Object Equality

K

Karl Gorden

I have two objects in seperate areas of my code, that are supposed to come
from an object pool. I think there is a bug somewhere and two copies of
these objects are appearing. I've tried my best to track it down but I can't
seem to isolate this.

What I want to do is on each access of these objects, print out some
information about the object so I know for certain if I've got two copies.
So is there a way to output the object memory address? If they are different
then I know I have two copies. I know toString() tends to print out the
memory address but my objects subclass another object that overrides this
and marks it final.

I don't have the objects together so I can't do obj1 == obj2.

Any help ?
 
A

Anton Spaans

If you could have used 'toString()', if it wasn't overridden, but you can't
because it *is* overridden, use the 'hashCode()' method instead.

The Object.toString() implementation basically returns the class name plus
the hash-code of the object.

To be even more sure the objects are equal, for each object, get the
class-name (getClass().getName()) and append this with the hashCode(). The
hashCode() method must guarantee that two equal objects return the same
value for hashCode() (however, the other way is not guaranteed: If two
objects return the same hash-code, they are not necessarily equal).

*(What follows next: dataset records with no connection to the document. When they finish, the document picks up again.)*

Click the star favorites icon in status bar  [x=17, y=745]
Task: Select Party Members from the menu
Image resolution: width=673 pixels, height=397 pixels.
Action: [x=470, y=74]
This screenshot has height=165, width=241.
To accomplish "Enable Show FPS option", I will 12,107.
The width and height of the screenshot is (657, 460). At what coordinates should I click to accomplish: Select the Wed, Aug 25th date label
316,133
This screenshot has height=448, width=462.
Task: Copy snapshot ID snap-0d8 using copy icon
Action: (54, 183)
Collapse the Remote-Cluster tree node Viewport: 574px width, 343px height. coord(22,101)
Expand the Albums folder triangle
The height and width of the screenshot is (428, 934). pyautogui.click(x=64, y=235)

However, i don't understand your sentence "I don't have the objects
together".... If you don't have access to the objects (objects' references),
how would you ever be able to check for their equality?

-- Anton.
 
M

Michael Borgwardt

Anton said:
If you could have used 'toString()', if it wasn't overridden, but you can't
because it *is* overridden, use the 'hashCode()' method instead.

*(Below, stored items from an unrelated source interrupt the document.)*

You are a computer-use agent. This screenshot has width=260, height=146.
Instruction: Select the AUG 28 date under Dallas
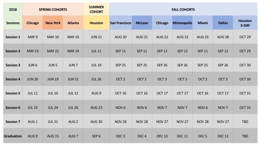pos(223,37)
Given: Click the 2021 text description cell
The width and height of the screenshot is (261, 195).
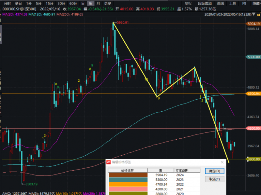Looking at the screenshot, I should point(186,188).
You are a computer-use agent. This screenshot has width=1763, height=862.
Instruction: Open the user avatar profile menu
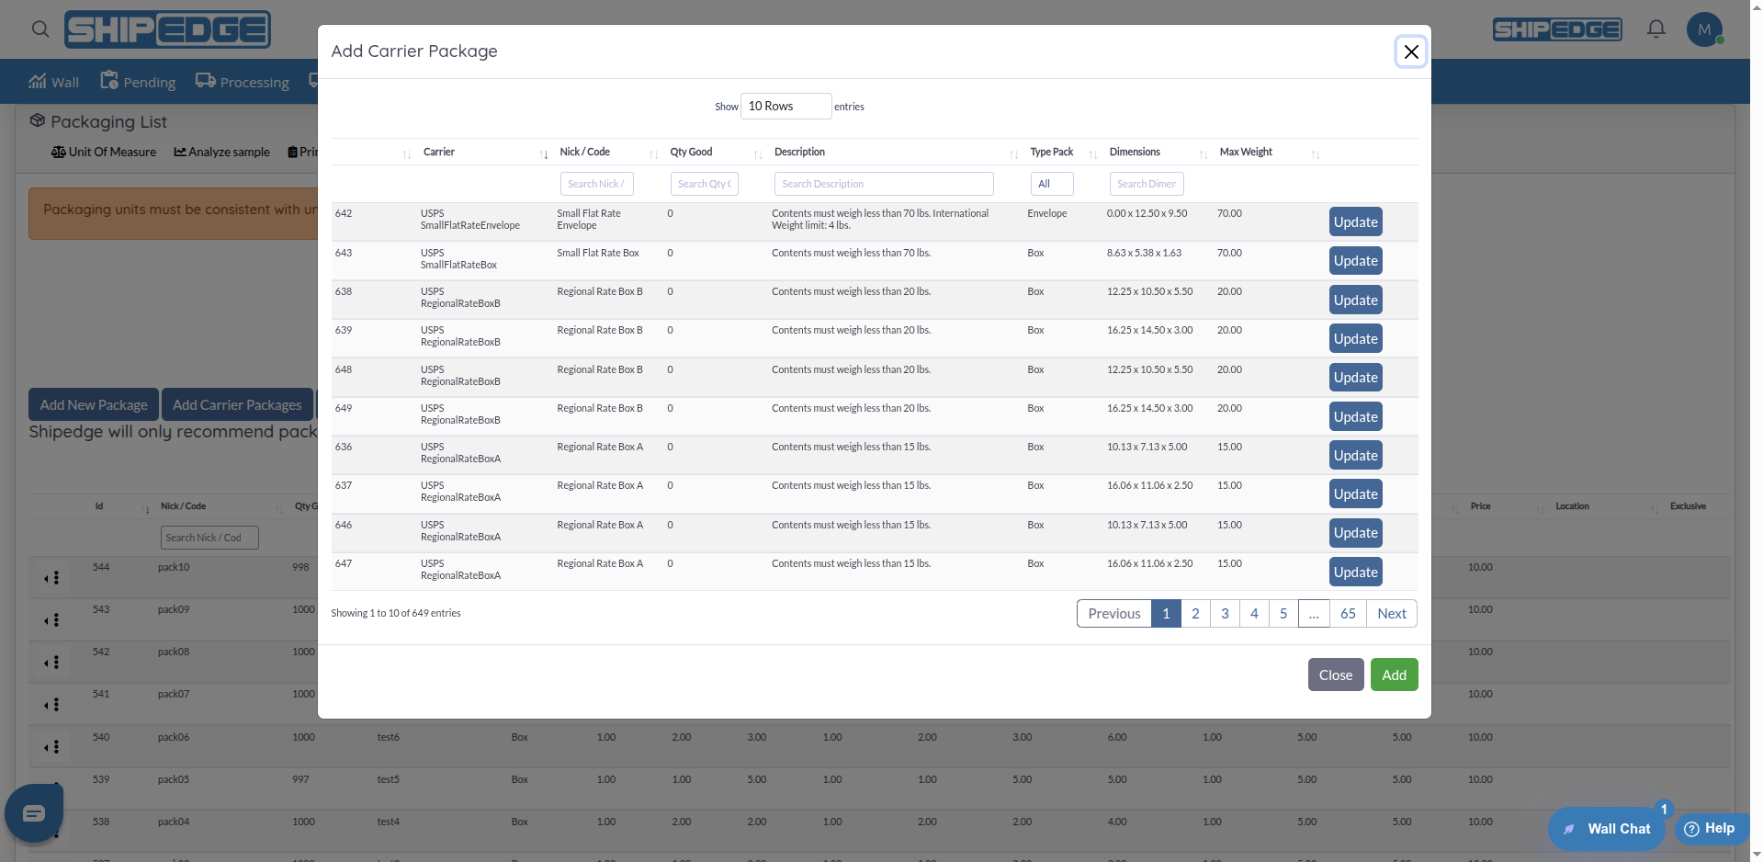(x=1704, y=29)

Which could also be overridden.
To be even more sure the objects are equal, for each object, get the
class-name (getClass().getName()) and append this with the hashCode(). The
hashCode() method must guarantee that two equal objects return the same
value for hashCode()

And therein lies the rub: what if the objects are in fact equal (equals()
method is overriden), but not identical? It seems to me that Karl has
exactly that case and still wants to tell them apart!

That's what System.identityHashCode() is for.

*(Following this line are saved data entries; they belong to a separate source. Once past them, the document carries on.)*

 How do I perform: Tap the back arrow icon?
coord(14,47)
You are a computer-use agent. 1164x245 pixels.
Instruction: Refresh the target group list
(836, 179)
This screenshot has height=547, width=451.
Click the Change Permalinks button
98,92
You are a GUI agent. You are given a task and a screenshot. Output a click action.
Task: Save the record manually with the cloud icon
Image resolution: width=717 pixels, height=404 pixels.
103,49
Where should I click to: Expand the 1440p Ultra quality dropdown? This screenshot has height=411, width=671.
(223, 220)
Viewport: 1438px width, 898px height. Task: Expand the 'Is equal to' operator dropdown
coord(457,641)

To be exact: Object.toString(), which is based on Object.hashCode(), prints
out some value that is different for different objects "As much as is
reasonably practical". And it is not the memory address itself but "typically
implemented by converting the internal address of the object into an integer,
but this implementation technique is not required"
 
K

Karl Gorden

Michael Borgwardt said:
Which could also be overridden.


And therein lies the rub: what if the objects are in fact equal (equals()
method is overriden), but not identical? It seems to me that Karl has
exactly that case and still wants to tell them apart!

That's what System.identityHashCode() is for.

Thank you Michael.
 
A

Anton Spaans

Hi!

I read this from the API docs:

public static int identityHashCode(Object x)Returns the same hashcode for
the given object as would be returned by the default method hashCode(),
whether or not the given object's class overrides hashCode(). The hashcode
for the null reference is zero.

Parameters:
x - object for which the hashCode is to be calculated
Returns:
the hashCode
Since:
JDK1.1

It seems that the identityHashCode() is no better than the non-overridden
hashCode()... Still, if two objects 'x' are different the
identityHashCode(x) may still return the same value for each of the
objects...

-- Anton.
 
M

Michael Borgwardt

Anton said:
It seems that the identityHashCode() is no better than the non-overridden
hashCode()... Still, if two objects 'x' are different the
identityHashCode(x) may still return the same value for each of the
objects...

Yes, that's true. But it's pretty much the only way there is to generate an
"object ID". Certainly one should not base production code on it being
always different for different objects, but in this case, where it's only
used for debugging, it should be sufficient.